> One place where AI is being disruptive is research: where researchers are applying models in novel ways and making legitimate advances in math, medicine and other fields.
Great point. The perfect example: (From Wiki):
> In 2024, Hassabis and John M. Jumper were jointly awarded the Nobel Prize in Chemistry for their AI research contributions for protein structure prediction.
AFAIK: They are talking about DeepMind AlphaFold.
Related: (Also from Wiki):
> Isomorphic Labs Limited is a London-based company which uses artificial intelligence for drug discovery. Isomorphic Labs was founded by Demis Hassabis, who is the CEO.
I think AlphaFold is where current AI terminology starts breaking down. Because in some real sense, AlphaFold is primarily a statistical model - yes, it's interesting that they developed it using ML techniques, but from the use standpoint it's little different than perturbation based black boxes that were used before that for 20 years.
Yes, it's an example of ML used in science (other examples include NN based force fields for molecule dynamics simulations and meteorological models) - but a biologist or meteorologist usually cares little how the software package they are using works (excluding the knowledge of different limitation of numerical vs statistical models).

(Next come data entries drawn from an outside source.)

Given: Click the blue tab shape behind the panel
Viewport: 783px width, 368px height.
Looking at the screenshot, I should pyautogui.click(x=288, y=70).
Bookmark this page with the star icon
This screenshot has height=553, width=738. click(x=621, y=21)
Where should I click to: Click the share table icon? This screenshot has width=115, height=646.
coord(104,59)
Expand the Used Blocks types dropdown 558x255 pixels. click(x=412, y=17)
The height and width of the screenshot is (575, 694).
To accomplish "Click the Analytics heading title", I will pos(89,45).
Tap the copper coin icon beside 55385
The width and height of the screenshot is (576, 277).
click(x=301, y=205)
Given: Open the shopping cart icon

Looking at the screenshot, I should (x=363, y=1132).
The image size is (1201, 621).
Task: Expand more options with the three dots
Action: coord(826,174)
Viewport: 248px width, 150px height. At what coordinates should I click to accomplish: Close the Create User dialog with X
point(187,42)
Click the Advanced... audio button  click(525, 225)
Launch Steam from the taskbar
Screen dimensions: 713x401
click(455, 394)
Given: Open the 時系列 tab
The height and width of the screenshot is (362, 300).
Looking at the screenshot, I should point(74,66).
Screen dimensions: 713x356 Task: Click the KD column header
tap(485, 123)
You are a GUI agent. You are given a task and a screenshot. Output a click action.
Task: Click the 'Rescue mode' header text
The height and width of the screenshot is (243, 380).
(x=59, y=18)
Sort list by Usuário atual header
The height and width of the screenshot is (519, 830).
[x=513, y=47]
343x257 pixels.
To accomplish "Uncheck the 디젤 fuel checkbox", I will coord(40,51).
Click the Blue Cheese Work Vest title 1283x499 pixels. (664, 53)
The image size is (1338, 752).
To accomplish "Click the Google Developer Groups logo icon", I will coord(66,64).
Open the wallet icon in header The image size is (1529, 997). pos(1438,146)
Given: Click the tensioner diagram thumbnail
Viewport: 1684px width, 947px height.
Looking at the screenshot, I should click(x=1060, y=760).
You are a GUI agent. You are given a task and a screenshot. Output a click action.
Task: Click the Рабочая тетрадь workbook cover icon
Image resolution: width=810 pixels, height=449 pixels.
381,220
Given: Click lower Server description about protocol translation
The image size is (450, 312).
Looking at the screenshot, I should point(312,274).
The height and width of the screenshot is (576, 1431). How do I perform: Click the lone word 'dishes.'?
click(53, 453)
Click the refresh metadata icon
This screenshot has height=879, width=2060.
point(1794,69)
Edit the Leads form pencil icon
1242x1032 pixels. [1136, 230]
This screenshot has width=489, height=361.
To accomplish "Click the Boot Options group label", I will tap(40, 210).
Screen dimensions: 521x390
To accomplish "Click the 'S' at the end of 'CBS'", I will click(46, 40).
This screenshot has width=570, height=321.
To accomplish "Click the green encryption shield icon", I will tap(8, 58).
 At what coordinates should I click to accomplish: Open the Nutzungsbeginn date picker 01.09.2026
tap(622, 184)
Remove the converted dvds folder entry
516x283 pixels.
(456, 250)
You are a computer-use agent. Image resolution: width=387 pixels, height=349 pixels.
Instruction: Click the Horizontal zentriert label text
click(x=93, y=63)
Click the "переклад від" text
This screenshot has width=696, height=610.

The whole thing "but look AI in science" seem to me like Motte-and-bailey argument to imply the use of AGI-like MLLM agents that perform independent research - currently a much less successful approach.
I specifically didn't call LLMs a statistical model - while they technically are, it's obvious they are something more. While intelligence is a hard concept to pin down, current gen LLMs already can do most (knowledge work) based things better than most people (they are better writers than most people, they can program better than most people, they are better at math than most people, have better medical knowledge than most people...). If the human is the mark of intelligence - it has been achieved.
Alphafold is something else though. I work with something similar (specifically FNOs for biophysical simulations) and the insight that data only models perform better than physics based model is novel - I think that the Nobel prize was deservedly awarded - however the thing is still closer to a curve fit than to LLMs regarding intelligence - or in other words, it's about as "intelligence" as permutation based black boxes were.